Standards of Corporate Responsibility

Standards of Corporate Responsibiity

An Article from Business Respect, Issue Number 83, dated 15 Jun 2005

By Mallen Baker

The International Standards Organisation has just completed a summit meeting in Korea on the future development of the proposed Corporate Social Responsibility standard ISO 26000. At the same time China has announced a new responsibility standard for the textiles and garments industry. Surely such standards represent progress. I wonder.

There are certain things that can be achieved reasonably well with management systems. Environmental management has shown itself over the last ten years to be one. After all, ISO 14001 is effectively about identifying impacts and managing processes to reduce them. Environmental issues are scientific in nature. Your process will produce a number of emissions and wastes. Redesigning the process, and improving efficiency, can reduce these. All you need to do is to apply human ingenuity to the problems, and then consistently manage and control the processes.

Quality is the same. No point in producing top quality products one time in three, if consistent monitoring and control of the process means that you can achieve zero defects.

Both approaches have their detractors, of course. Consistency is not the same as quality, and a process-driven approach isn't necessarily as good as a customer-driven approach. But this is about what kind of system works best, not whether it is desirable to have a system at all.
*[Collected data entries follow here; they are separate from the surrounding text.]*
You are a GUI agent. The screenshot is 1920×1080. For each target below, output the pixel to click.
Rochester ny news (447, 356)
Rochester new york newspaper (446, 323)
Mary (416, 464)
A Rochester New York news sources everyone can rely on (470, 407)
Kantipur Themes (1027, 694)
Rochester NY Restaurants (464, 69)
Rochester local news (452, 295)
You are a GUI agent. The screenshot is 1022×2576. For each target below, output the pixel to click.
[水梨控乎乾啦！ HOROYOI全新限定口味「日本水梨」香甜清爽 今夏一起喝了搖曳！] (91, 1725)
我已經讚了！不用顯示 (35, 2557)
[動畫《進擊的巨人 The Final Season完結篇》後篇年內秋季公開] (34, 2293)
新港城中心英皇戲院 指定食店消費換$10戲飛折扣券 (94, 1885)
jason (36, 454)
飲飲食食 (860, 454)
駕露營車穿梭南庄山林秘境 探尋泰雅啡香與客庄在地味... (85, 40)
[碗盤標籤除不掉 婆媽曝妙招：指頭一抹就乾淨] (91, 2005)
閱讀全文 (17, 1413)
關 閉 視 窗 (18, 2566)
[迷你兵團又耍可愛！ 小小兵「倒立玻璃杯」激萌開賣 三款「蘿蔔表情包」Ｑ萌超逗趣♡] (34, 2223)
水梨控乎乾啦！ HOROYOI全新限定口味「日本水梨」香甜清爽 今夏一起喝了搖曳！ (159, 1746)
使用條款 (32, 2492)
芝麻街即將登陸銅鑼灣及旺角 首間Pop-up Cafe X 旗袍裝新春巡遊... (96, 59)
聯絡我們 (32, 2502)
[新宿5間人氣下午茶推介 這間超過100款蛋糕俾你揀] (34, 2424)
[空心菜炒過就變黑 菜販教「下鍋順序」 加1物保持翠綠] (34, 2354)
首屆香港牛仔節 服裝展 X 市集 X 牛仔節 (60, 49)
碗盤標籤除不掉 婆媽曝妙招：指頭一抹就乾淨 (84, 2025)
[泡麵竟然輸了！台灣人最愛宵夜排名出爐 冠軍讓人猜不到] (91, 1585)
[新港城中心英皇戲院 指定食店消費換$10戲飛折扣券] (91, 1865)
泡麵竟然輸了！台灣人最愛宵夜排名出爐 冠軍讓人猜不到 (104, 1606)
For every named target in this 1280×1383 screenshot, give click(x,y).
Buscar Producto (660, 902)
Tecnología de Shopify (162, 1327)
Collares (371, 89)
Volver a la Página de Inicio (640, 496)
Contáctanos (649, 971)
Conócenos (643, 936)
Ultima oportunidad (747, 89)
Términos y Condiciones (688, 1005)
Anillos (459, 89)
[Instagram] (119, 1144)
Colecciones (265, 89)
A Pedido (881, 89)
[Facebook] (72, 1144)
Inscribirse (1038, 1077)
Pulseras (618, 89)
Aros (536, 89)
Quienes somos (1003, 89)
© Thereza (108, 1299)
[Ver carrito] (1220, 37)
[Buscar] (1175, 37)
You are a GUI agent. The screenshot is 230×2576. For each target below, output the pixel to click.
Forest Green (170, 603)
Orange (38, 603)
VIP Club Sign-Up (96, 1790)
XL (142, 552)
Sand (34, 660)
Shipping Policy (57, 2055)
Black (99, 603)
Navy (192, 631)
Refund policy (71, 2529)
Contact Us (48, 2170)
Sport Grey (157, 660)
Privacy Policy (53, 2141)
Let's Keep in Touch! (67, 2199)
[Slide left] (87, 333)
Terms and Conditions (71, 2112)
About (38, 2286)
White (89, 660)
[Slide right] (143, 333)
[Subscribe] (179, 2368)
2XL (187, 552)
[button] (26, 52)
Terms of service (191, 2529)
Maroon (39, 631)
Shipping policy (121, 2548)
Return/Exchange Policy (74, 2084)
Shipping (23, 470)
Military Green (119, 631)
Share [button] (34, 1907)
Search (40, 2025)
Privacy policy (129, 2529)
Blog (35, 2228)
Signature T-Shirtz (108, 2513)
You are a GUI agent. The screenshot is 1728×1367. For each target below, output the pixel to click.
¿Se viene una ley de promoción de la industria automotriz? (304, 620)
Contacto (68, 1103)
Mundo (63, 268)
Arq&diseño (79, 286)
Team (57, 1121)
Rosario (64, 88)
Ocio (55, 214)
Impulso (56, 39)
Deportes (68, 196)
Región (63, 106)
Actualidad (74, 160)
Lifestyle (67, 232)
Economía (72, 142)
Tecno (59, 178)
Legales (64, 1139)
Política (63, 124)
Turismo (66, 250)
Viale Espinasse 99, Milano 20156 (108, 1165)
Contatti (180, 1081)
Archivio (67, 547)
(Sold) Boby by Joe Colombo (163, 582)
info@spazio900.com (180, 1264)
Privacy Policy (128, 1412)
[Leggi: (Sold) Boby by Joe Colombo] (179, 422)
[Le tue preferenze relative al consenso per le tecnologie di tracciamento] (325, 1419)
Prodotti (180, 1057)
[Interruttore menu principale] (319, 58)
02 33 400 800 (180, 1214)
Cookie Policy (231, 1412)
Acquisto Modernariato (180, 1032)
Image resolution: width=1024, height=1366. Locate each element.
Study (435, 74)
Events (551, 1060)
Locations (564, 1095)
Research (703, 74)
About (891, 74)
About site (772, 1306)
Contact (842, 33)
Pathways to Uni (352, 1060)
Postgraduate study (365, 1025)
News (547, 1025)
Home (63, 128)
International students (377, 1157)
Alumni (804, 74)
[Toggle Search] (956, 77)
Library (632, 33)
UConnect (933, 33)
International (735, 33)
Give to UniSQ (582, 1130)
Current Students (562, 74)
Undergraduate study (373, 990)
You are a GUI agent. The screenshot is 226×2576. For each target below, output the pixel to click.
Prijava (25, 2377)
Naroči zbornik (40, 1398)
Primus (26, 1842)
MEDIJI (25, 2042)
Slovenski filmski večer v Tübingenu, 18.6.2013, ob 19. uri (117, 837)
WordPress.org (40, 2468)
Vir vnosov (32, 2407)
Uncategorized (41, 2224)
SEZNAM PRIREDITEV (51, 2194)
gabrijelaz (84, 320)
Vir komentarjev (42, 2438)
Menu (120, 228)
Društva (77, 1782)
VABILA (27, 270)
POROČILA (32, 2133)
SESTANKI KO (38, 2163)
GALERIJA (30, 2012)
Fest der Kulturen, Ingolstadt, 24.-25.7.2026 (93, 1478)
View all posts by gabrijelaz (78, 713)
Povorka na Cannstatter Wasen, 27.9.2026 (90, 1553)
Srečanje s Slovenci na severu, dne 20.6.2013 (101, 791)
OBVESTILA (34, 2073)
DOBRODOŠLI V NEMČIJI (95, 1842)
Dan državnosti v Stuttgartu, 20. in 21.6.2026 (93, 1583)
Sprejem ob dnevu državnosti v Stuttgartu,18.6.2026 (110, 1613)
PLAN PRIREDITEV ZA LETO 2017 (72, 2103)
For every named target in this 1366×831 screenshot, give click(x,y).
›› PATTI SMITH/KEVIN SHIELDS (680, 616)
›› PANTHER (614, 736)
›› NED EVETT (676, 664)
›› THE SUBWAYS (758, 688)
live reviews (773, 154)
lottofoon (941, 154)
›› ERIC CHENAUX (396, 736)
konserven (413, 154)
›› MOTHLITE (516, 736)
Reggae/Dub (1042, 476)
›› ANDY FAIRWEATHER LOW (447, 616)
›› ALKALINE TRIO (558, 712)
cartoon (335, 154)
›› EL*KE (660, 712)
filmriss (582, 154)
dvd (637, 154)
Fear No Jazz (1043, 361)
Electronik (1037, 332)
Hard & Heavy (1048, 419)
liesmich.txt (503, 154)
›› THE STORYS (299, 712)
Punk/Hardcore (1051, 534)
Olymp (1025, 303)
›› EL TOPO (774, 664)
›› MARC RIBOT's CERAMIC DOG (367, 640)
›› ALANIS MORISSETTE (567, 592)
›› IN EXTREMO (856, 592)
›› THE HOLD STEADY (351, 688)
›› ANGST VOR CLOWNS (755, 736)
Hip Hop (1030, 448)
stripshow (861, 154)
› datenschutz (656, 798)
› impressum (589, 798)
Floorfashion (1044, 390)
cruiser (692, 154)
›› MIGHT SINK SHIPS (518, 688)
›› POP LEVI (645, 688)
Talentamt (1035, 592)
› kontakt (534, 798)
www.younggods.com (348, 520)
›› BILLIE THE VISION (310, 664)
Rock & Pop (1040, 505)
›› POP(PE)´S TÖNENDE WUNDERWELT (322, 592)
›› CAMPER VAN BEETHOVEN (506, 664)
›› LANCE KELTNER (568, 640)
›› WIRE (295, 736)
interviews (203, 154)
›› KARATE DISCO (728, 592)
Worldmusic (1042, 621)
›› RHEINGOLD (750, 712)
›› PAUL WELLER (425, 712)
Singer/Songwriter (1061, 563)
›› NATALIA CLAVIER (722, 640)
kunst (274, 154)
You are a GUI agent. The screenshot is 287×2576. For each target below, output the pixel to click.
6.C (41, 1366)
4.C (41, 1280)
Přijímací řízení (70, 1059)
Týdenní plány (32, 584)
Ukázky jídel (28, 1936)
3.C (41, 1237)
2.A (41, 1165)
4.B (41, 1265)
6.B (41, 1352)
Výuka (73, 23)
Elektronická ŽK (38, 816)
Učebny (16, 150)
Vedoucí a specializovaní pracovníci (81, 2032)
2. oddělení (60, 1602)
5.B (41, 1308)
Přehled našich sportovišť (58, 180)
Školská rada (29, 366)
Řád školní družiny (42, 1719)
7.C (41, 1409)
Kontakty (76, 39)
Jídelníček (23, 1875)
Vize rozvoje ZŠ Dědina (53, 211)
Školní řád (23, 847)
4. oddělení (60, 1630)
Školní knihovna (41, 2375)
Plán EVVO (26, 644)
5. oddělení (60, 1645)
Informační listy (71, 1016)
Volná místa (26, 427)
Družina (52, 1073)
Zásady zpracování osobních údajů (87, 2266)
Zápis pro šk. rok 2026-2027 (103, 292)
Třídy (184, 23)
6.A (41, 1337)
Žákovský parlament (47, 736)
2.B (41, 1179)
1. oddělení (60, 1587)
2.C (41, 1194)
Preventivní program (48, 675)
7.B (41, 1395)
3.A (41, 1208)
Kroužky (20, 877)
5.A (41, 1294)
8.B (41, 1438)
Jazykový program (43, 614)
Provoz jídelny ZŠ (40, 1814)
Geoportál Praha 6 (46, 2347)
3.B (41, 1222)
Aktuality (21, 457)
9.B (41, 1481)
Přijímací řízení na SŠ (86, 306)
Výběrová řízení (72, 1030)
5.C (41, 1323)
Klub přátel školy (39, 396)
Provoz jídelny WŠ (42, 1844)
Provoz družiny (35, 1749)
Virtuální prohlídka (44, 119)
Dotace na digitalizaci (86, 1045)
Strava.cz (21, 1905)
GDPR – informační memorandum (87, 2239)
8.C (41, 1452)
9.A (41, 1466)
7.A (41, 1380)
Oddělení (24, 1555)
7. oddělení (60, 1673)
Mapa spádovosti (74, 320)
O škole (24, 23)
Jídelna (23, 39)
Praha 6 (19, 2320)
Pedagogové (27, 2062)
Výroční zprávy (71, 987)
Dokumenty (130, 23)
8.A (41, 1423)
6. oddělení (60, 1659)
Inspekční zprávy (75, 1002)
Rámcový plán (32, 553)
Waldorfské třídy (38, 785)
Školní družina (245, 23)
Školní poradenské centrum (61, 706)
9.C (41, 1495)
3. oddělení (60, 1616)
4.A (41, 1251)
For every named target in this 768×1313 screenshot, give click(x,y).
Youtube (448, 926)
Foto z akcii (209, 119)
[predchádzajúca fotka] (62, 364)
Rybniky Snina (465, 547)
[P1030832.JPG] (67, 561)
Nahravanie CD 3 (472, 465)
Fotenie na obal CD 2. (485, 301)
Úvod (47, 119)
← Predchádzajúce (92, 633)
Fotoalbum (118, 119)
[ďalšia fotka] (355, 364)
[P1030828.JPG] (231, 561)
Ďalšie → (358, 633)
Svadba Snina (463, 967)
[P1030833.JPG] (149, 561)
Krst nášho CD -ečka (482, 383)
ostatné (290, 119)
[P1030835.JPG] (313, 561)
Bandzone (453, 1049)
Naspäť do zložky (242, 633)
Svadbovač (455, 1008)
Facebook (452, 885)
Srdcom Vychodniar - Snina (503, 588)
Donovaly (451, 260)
Given the world impact of the ISO family to date, we should surely be enthused and excited about the prospect of - at last - a standard to define best practice in corporate responsibility into a management system that can achieve consistency. If one believes that corporate responsibility is all about how you create policies, objectives and targets, and then manage the processes to achieve these, then there is a lot in this. And, of course, there are significant parts of corporate social responsibility that are served well by this sort of approach.

But it's not enough. Corporate social responsibility is often about how you resolve the dilemma of conflicting stakeholder demands that require a fine judgement. It is very often about leadership, and how a company can define its place as a shaper of the expectations of its marketplace.

Fundamentally CSR is about relationships. Stakeholders change their minds. They can punish you today for doing what they demanded yesterday. Building those relationships - and resolving the dilemmas that present themselves along the way - is really rather more of an art than a science. It's not something that easily lends itself to a standards-based approach.

Does this mean that an ISO standard would be of no value? It would be rather premature to reach this conclusion in advance of the final shape of the animal being visible. Nevertheless, what would be potentially very damaging would be for an ISO 26000 to become a badge of ethical quality, in the way that an ISO 9001 became so widely required by corporate customers as an easy 'guarantee' of quality from suppliers. Of course, the current description of 26000 is that of 'social responsibility guidelines' as opposed to a de facto management system standard. Thinking will no doubt evolve considerably before it is actually published - intended to be in 2008.

It would be interesting to make some real progress on finding ways to identify a good company. One of the most important would surely be some reflection of the 'corporate personality'. When Enron was busy running all the best community programmes and environmental management systems, the only visible signs of a problem in advance of the final collapse were the stores that appeared occasionally highlighting an aggressive marketplace style - in short a corporate personality that suggested that any values base really went skin deep. There are other well feted companies with sparkling programmes whose business activities spark similar stories today. These are important intangible indicators. They rather defy a standards-led approach.

There's nothing wrong with a good management system to encourage a quality approach to managing key aspects of corporate responsibility. It would just be good if this didn't come to be the badge that defines a 'good company' - or perhaps more importantly if the broader understanding of what constitutes corporate social responsibility doesn't come to be defined solely by what is covered by the ISO standard.